Burt Reynolds has left the building; there are no more W-cars to kick around. Buick has swept almost all the dusty past from its showrooms—but in an odd Taurus-like move, has dubbed its savvy new front-drive, mid-size sedan with the retro Regal badge.

Trust us. This is no Regal. It’s hardly a Buick, if you recall anything that came before the swank Enclave. Hey, we grew up on big Buicks oozing with V-8 authority, or at least, thrumming away with a workmanlike 3800 V-6—and that’s why this capable, stunning car feels like an odd fit, even for a brand that once sold Roadmasters and Reattas side by side without anyone to translate.
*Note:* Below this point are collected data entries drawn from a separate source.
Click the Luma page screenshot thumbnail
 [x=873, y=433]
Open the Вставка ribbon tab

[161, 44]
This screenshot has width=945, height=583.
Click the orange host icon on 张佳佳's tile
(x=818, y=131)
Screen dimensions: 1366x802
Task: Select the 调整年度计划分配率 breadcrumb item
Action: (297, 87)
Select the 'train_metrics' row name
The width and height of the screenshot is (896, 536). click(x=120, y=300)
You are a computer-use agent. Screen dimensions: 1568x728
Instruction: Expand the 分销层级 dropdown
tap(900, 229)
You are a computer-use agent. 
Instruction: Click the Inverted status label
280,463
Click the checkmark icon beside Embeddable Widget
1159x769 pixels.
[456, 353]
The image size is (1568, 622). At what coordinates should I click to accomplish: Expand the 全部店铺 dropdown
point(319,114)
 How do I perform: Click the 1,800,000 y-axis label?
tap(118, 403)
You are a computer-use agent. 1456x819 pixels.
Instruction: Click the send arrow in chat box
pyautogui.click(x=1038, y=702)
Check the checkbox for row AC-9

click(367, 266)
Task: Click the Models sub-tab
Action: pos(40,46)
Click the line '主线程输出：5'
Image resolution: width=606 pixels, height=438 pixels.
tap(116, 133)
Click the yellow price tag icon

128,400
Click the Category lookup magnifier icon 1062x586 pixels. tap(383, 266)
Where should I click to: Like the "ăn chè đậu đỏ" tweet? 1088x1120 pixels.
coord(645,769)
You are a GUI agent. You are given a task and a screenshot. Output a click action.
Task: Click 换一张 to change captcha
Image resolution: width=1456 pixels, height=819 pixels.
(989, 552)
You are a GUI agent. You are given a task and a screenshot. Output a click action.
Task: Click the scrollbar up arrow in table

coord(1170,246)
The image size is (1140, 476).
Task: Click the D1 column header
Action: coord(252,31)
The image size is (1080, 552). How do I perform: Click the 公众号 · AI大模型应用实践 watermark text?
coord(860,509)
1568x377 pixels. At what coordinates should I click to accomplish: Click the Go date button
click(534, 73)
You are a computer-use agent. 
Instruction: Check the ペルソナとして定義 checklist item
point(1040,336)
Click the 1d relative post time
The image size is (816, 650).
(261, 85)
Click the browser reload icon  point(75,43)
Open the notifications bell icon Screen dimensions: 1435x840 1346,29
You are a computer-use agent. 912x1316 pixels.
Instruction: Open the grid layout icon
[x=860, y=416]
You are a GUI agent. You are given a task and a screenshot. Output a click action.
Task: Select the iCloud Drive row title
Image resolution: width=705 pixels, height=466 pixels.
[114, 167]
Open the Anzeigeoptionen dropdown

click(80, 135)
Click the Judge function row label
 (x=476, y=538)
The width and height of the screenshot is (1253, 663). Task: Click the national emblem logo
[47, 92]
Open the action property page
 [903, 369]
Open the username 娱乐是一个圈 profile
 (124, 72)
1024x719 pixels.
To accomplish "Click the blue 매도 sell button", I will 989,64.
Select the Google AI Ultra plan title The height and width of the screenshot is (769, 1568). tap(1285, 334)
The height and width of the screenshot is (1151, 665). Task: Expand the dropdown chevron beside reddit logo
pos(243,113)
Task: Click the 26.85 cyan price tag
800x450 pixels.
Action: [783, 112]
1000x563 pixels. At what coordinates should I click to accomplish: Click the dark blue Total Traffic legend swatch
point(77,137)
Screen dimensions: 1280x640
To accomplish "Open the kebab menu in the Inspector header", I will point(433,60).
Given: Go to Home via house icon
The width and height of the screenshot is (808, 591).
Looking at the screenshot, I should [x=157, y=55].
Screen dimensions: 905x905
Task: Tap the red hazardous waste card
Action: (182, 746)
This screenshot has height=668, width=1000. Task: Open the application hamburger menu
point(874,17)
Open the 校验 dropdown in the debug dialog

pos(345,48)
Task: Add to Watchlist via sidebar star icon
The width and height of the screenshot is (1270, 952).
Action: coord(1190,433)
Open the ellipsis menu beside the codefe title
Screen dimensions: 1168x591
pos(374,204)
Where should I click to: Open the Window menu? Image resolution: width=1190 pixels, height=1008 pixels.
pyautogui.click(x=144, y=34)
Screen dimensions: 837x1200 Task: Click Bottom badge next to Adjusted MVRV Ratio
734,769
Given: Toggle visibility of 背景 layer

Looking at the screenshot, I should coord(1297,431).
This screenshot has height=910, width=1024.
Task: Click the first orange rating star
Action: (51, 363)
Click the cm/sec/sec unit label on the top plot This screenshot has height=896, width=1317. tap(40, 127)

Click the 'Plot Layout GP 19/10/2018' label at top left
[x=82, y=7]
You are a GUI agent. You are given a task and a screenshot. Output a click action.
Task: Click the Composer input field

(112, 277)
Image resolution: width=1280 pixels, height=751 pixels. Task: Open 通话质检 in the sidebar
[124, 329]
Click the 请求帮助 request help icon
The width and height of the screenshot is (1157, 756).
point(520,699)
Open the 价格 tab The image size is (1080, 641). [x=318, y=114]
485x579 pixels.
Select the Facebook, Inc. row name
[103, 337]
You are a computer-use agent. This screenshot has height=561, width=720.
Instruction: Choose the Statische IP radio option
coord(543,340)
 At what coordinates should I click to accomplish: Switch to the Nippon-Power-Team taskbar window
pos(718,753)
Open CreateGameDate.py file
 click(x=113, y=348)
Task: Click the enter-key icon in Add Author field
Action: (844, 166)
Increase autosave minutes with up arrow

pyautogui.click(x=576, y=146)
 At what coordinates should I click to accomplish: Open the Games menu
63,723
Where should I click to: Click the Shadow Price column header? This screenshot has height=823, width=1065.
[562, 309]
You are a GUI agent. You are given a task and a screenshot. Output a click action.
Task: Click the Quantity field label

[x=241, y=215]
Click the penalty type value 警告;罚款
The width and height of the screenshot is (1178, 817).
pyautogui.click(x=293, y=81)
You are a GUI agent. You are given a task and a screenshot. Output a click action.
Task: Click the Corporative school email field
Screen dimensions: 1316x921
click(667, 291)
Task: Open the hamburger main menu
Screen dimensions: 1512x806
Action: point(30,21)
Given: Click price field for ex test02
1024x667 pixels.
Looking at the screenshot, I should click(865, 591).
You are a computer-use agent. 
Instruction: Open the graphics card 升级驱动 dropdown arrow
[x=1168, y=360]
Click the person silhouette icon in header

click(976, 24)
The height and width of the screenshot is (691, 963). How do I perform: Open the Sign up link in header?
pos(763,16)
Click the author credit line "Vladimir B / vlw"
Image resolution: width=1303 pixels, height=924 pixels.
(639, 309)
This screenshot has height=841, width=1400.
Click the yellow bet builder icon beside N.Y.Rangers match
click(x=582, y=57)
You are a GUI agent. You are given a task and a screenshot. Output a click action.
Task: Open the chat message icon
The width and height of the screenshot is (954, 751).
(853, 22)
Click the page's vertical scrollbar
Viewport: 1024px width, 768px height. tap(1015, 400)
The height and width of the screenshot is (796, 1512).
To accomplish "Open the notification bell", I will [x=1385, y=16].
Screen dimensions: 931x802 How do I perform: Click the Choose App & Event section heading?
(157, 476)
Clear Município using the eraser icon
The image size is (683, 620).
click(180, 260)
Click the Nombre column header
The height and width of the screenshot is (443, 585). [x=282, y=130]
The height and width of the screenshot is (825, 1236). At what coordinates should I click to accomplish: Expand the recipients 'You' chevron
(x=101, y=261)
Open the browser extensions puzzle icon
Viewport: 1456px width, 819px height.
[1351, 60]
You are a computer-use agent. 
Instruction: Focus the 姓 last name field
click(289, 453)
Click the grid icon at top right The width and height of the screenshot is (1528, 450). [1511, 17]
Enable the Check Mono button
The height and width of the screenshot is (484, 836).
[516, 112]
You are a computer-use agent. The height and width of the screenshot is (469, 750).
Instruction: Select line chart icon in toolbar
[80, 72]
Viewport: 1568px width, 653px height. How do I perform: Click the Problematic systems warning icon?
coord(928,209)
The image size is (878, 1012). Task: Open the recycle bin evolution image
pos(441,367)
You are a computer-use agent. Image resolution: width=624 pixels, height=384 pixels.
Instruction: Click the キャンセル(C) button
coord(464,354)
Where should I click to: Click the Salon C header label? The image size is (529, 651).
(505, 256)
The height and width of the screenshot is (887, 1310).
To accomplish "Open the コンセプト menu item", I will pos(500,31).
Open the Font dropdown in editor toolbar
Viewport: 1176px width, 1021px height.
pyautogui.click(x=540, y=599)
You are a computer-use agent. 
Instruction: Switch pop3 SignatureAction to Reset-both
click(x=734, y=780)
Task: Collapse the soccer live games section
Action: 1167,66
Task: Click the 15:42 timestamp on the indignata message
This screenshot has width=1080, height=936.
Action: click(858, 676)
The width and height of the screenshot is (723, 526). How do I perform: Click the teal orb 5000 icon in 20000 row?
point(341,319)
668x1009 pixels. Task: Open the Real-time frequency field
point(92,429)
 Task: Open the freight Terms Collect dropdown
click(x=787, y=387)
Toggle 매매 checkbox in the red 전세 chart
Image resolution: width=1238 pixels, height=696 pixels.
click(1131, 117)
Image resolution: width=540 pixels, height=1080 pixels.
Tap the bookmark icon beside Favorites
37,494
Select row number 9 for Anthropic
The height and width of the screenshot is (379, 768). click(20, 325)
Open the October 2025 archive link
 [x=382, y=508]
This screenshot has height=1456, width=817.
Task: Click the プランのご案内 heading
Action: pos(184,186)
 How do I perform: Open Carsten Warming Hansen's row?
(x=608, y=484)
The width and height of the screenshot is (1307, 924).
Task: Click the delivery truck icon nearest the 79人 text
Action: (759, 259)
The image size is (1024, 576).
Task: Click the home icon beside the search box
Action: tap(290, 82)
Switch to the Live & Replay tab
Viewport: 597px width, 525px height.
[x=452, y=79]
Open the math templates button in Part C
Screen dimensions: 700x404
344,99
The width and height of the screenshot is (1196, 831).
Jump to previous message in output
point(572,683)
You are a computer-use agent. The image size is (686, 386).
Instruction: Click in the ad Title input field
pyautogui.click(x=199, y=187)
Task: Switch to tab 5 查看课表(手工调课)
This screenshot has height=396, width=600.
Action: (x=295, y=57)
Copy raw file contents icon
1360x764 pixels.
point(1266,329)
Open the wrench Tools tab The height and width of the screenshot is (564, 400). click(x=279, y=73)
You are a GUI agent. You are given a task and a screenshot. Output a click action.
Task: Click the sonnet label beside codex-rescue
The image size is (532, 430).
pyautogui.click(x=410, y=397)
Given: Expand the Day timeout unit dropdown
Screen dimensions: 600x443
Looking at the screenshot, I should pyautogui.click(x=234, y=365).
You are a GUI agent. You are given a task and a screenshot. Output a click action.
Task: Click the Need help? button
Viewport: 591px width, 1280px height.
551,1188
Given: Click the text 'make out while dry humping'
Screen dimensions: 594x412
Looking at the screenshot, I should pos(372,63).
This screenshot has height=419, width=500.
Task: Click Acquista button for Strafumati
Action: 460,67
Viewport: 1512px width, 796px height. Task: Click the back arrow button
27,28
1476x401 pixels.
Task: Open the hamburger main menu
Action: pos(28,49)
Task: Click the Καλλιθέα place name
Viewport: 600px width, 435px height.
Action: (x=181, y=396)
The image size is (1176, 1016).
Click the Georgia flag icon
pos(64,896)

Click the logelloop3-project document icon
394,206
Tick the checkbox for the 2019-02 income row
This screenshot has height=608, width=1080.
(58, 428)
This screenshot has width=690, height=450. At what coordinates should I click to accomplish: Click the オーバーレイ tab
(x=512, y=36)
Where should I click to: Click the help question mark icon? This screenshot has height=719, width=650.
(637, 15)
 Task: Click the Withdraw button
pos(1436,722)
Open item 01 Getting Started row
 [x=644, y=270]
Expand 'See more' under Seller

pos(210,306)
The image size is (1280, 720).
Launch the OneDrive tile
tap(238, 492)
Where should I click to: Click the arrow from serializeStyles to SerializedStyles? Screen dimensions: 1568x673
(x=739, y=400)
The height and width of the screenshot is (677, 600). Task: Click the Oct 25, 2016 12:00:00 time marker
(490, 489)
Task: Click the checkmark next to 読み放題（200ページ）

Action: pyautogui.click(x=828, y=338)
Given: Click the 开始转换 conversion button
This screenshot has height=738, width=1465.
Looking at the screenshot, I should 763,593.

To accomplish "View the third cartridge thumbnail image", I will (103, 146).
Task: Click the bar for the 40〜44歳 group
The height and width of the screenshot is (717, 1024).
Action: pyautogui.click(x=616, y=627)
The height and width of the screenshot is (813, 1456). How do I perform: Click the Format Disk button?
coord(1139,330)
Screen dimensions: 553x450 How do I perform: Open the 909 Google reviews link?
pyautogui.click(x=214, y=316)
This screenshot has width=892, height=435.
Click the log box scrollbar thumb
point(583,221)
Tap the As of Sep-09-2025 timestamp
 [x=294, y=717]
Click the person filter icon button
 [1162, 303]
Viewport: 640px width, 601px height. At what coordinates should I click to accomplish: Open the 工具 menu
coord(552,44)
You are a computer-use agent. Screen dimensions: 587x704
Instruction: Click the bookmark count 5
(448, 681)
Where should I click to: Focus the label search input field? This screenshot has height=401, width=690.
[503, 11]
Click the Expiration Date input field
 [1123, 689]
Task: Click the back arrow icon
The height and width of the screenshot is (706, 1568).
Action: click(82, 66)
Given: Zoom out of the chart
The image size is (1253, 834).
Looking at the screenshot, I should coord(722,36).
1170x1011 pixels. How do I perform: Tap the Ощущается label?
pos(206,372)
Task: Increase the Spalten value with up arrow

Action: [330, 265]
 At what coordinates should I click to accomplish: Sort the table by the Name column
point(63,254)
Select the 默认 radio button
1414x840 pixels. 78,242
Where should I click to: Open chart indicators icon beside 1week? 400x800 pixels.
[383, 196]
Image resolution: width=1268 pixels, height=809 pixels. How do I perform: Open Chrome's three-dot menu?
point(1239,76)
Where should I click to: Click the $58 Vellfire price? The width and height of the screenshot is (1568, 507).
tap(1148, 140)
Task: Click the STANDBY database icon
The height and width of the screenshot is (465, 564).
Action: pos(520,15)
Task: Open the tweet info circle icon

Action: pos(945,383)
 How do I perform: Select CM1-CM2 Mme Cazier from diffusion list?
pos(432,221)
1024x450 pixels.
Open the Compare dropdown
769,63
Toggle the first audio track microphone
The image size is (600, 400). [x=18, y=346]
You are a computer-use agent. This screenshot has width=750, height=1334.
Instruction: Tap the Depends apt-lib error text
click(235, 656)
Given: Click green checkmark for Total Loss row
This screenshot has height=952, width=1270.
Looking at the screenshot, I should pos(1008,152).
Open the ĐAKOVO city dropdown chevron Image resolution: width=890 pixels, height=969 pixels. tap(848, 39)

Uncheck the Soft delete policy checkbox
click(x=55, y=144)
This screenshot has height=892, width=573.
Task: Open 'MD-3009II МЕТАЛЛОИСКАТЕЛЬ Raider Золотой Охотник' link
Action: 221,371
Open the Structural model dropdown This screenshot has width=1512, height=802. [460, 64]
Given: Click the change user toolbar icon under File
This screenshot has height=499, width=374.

What makes it such a non sequitir? The Regal’s not just a small Buick—it’s a small Buick with only an aluminum four-cylinder engine, and if you want it, turbocharging. There is no V-6, nor is there a V-8. That alone could get it charged with heresy. It could be the right move at the right time, as most of the car world steps away from hulking hunks of low-efficiency iron. It could be a major disconnect.

Engines alone don’t divorce this sedan from the past. The Regal essentially is our version of the European Opel Insignia sport sedan and once was intended for dead Saturn. It’s since been retrofitted with Buick’s waterfall grille and taillamps, and it’s a visual knockout, an ersatz Infiniti G37 with a Nike-like side swoosh and a dynamically styled interior.

In handling and road feel, the Regal’s from another world, too. The automatic can be shifted with paddles. A manual transmission is on the way, probably arriving in tandem with a wagon. This Regal is an iconoclast, and it responds like nothing we’ve ever driven from Buick.

What the new Regal isn’t: particularly roomy or sporty. The Regal handles very well, but without the edge you’d find in a Ford Fusion—there’s a softness that’s a compromise between Buick’s past and its future. The turbo four spins out 220 horsepower, good but more than 50 hp shy of the upcoming Hyundai Sonata Turbo, which also outpaces it on price and room. That back seat pales against the rear benches or buckets in just about every near-luxury sedan on the same shopping radar screen: Maxima, S60, TSX, Passat CC. It’s a ‘tweener for sure, and there’s no telling if the smaller side of mid-size is going to play well with the Costco set.

We’ve driven the standard and turbo versions of the Regal CXL, which carries a base price of about $27,000. Buick says less expensive versions are coming, and it's also confirmed a 260-hp-plus Regal GS with that manual gearbox. We think it’s engaging and very appealing from the outside in, but it’s also smaller and pricier than expected.

That’s usually the case for imported domestics like the Regal—and it’s a tough sell, even to that small set of loyalists who hang with the hipsters every now and then.